According to Eran, the delays decrease the likelihood of developments. Mentioning the Qatari LNG arrival at Jordan’s Aqaba Port on May 25 and the agreement between Jordan and Shell, the researcher said that there are countries and players opposing developments in Israel.

‘Shell has reached an agreement in principle to supply natural gas to Jordan. Supplying Jordan with gas this way raises its price, and the Jordanian government prefers to realize the opportunity of importing gas from Israel (with symbolic imports of Palestinian gas from the field off the Gaza coast, which is very far from production with economic feasibility). Nonetheless, the existence of an alternative from Qatar, albeit more expensive, is liable to strengthen the argument of those, especially in the Jordanian parliament, opposed to any move that might mean dependence on Israel and an opened door to normalized relations. The willingness of Qatar or any external source to subsidize the gap in the price might delay the deal with Israel, or thwart it altogether’ Eran wrote.

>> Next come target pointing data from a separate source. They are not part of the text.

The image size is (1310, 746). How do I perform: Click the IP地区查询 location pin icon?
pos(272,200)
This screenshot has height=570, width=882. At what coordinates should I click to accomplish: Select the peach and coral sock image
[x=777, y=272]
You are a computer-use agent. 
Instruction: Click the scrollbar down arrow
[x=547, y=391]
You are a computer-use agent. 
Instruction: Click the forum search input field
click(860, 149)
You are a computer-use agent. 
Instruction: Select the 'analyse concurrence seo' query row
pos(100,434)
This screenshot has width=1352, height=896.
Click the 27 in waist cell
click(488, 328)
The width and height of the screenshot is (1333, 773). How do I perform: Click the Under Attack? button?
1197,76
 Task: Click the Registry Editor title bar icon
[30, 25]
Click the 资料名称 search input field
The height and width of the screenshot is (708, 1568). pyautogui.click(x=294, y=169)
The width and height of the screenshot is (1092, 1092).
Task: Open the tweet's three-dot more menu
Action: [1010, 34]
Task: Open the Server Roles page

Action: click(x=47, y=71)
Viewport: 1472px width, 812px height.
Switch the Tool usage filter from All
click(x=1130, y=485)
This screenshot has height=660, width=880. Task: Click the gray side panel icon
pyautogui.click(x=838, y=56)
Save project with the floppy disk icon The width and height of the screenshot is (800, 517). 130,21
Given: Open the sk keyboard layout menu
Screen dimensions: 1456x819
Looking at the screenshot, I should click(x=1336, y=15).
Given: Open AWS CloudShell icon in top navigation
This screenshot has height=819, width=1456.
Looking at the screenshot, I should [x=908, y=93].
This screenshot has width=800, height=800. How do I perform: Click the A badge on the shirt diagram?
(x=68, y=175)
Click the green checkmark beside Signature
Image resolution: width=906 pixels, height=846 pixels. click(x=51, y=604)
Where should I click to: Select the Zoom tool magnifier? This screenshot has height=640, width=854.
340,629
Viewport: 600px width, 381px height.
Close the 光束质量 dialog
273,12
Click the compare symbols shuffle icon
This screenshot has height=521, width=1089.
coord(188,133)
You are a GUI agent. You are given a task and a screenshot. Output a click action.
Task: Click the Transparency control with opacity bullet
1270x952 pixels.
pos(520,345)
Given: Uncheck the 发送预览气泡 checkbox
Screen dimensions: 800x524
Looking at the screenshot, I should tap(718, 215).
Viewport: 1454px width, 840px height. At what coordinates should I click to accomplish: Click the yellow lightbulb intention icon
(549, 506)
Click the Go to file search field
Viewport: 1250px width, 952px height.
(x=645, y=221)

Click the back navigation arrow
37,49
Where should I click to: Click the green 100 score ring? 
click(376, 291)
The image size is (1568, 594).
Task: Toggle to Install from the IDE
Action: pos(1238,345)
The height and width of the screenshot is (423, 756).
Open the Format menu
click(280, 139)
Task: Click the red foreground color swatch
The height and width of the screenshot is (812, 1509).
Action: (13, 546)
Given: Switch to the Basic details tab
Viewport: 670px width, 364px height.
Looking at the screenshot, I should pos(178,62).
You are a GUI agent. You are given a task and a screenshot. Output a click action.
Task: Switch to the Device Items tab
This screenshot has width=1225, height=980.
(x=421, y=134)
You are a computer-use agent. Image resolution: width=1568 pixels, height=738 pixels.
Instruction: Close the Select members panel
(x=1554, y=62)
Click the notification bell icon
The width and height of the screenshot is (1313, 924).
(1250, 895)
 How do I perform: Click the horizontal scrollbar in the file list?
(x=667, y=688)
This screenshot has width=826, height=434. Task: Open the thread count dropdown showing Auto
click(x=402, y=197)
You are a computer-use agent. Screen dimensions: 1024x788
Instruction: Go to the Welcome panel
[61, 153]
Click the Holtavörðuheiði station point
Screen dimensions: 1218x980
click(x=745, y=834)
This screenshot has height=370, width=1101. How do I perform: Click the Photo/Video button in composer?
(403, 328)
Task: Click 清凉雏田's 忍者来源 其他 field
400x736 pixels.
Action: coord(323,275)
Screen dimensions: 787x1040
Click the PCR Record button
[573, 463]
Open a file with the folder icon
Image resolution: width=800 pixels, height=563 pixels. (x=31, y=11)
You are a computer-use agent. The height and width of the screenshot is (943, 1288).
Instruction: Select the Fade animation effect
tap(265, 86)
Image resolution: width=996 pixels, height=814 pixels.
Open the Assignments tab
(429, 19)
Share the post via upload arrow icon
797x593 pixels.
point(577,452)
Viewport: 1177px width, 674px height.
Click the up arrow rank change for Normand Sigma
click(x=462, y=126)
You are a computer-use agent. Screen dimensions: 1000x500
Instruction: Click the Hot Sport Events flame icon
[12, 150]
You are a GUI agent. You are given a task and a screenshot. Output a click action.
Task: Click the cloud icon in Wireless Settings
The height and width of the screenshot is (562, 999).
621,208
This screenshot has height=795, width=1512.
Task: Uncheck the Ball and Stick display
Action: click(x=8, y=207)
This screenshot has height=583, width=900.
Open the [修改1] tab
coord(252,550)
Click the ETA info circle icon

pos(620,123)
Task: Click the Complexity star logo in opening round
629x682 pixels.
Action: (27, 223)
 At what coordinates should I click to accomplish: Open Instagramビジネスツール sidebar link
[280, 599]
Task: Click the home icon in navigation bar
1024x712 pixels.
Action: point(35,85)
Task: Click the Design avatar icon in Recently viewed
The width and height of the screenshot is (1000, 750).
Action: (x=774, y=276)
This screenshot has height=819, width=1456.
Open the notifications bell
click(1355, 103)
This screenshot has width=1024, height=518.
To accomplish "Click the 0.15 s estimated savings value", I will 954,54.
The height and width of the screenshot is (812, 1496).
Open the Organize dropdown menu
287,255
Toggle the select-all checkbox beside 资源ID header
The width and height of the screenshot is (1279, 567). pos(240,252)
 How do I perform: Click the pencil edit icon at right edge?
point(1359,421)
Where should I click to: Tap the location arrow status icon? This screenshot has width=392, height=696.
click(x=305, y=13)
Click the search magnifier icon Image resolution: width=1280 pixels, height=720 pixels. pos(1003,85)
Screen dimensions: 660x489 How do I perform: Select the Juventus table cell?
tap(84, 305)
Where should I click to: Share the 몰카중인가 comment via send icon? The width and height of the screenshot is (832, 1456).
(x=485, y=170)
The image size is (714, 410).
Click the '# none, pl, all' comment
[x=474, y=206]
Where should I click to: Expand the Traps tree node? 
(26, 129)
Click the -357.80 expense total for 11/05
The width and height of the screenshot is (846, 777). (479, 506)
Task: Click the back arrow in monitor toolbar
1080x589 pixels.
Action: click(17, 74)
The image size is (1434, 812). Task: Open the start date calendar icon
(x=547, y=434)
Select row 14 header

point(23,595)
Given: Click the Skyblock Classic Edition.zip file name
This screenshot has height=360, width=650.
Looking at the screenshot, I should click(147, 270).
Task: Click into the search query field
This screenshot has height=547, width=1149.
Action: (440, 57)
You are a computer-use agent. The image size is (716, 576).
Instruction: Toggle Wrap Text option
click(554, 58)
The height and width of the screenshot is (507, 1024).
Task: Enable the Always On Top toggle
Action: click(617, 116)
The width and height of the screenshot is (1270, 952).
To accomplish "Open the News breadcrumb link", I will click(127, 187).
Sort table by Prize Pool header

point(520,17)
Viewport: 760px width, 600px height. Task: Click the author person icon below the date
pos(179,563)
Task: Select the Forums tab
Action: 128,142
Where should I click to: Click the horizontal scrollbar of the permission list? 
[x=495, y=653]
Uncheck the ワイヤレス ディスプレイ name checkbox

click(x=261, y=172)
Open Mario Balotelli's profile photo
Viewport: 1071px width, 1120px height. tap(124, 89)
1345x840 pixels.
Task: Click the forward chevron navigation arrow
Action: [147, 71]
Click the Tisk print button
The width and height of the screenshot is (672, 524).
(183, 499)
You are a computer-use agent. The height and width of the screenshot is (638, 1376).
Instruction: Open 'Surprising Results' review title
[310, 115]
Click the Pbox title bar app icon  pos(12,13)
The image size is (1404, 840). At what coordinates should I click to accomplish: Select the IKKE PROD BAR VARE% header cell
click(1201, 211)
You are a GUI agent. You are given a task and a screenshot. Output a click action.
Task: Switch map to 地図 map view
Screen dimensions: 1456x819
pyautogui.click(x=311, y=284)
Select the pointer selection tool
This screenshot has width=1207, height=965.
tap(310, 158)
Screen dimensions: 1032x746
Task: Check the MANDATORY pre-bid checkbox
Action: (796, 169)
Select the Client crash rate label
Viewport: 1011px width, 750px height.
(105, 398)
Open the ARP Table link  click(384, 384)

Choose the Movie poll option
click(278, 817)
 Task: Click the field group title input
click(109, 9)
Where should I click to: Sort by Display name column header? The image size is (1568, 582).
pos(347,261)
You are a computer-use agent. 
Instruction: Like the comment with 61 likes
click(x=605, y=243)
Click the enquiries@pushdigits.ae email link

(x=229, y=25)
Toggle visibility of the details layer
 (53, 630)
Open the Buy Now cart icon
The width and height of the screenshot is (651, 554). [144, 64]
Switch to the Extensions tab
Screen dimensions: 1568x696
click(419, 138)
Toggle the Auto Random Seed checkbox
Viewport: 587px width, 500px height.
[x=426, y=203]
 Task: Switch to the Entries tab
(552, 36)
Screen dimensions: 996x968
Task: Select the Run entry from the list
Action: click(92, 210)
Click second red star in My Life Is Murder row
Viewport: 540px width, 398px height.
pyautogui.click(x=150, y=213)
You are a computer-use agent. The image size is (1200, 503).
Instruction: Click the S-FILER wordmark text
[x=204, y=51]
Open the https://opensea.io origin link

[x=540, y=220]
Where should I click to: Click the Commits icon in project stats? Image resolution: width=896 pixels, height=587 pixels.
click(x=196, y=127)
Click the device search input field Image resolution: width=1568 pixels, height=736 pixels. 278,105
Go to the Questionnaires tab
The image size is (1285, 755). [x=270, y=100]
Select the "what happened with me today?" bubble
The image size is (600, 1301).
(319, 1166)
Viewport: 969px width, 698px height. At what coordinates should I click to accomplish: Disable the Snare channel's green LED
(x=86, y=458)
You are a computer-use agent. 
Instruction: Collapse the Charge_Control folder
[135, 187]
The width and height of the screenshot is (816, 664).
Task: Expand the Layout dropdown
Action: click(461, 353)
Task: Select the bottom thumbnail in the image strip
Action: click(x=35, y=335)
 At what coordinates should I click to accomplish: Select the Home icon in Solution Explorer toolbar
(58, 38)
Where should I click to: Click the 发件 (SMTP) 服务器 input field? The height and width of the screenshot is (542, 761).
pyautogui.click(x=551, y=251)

But a caveat. Eran’s post assumes that the Leviathan gas can start flowing by the end of July 2019. That sounds unlikely. In his proposal, Eran said that the export amount should be increased from 20 to 27-28 BCM.

‘This would allow maximal political use of an export total of some 2 BCM a year going to the PA, 3 BCM to Jordan, and up to 10 BCM to the liquefaction facility (located west of Port Said in Damietta) belonging to Spain’s Union Fenosa and Italy’s ENI, leaving over 10 BCM for a possible deal with Turkey.’

Cooperation remains possible, but trade will not happen from one day to another.